ON December 9, 2023, Manish Kumar (name changed), a BTech in Electrical Engineering from IIT Delhi, was ecstatic—he had received a Rs 14 lakh per annum offer from a Singapore-based company. It took just five months, however, for his dream to unravel, as the firm rescinded the offer in June with a cursory message—“we are reducing the number of offers to only two from six”—and suggesting that he get back in touch with the institute’s placement team.
Much the same nightmare played out for another engineering student from IIT Guwahati, who does not wish to be named. He got a pre-placement offer from the ad tech firm Media.net in December 2023, only to be informed this June that the company has extended his joining date to January 2025 due to “unforeseen circumstances requiring an adjustment of our initial plan”, saying, “We will continue to monitor the situation closely and keep you informed of any developments,” leaving the joining date open-ended.
A third engineering graduate, this time from IIT (BHU) Varanasi, fared better, in that he got to work as an analytics consultant at EXL. However, the job lasted only a year as he was laid off in June 2023. “I have been unemployed for the past 11 months,” he laments.

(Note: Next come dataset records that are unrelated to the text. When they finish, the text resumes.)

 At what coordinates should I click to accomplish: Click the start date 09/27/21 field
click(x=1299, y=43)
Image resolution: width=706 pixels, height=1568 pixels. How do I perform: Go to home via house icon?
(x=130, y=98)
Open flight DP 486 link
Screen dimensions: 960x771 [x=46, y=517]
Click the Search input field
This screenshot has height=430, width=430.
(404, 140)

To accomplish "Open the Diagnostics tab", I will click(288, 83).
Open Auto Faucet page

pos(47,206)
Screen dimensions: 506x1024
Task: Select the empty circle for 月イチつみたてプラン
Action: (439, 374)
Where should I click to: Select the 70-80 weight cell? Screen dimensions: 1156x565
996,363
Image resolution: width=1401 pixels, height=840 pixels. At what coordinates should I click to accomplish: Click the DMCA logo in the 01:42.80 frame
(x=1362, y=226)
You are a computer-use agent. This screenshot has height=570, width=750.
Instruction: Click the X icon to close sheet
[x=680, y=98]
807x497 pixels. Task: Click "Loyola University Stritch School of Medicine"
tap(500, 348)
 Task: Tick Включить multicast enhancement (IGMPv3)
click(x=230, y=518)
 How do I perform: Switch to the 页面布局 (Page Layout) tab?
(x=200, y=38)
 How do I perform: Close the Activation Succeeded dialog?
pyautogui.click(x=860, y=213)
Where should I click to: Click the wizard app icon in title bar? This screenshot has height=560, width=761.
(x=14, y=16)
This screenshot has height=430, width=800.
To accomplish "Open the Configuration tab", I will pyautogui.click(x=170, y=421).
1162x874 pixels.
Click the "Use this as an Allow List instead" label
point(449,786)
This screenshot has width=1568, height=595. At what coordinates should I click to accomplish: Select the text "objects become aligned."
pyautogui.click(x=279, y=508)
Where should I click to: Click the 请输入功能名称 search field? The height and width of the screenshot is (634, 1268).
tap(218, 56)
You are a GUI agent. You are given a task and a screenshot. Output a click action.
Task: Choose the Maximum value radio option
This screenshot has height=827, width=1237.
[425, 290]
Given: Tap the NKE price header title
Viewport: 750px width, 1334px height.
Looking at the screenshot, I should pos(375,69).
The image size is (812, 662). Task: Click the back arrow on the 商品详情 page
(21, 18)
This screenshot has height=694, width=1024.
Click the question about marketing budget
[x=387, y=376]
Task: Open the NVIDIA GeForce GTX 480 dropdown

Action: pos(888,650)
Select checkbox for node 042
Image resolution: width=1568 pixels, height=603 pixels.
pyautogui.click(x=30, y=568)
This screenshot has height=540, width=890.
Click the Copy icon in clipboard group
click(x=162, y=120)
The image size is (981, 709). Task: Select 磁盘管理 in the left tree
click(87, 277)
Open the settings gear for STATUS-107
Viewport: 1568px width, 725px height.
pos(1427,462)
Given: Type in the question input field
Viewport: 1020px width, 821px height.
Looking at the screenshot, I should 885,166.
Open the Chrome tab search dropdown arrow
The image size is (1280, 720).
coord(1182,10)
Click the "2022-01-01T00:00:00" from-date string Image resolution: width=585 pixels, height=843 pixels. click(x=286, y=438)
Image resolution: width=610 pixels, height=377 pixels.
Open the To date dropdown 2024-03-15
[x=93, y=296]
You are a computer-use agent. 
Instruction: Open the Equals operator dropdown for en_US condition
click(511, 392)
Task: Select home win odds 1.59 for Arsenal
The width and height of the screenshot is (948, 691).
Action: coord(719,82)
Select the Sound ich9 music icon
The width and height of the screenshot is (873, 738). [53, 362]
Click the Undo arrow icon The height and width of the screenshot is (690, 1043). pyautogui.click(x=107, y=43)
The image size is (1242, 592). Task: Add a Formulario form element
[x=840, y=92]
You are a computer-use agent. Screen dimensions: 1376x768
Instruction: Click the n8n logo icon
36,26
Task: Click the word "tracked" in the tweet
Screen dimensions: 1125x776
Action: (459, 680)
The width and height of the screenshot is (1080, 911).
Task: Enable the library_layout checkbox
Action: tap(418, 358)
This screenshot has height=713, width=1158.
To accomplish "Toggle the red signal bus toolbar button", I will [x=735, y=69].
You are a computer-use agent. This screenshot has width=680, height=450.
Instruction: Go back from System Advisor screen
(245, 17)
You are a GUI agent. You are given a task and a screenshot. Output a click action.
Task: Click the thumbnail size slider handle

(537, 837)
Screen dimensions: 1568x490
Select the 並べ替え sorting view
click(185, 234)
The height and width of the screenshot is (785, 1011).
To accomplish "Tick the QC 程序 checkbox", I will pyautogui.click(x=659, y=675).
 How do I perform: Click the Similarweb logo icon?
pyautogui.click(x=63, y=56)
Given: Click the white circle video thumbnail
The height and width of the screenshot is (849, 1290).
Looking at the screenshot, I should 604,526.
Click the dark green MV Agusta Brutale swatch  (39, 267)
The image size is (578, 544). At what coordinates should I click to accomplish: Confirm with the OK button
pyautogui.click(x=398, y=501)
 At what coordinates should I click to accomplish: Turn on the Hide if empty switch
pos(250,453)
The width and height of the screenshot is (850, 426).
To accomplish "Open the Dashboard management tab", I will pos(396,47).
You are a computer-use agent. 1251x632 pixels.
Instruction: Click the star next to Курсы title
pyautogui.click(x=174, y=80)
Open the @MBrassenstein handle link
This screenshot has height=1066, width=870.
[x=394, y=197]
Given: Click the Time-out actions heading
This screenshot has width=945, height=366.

One has long assumed that a degree from IIT or IIM is a gateway to a secure future. Which is why the fact that companies are either not offering jobs to IITians or revoking them is something students and others are finding hard to reconcile with. “As an IITian, not getting a job is the worst thing I could have ever imagined,” laments the IIT (BHU) graduate. Kumar is equally distraught. “The company revoked my offer at the very last moment, leaving me choiceless,” he says. Unable to find another job, he finally wrote to Dheeraj Singh, an IIT Kanpur alumnus and founder of Global IIT Alumni Support Group, who is now negotiating with the company on Kumar’s behalf.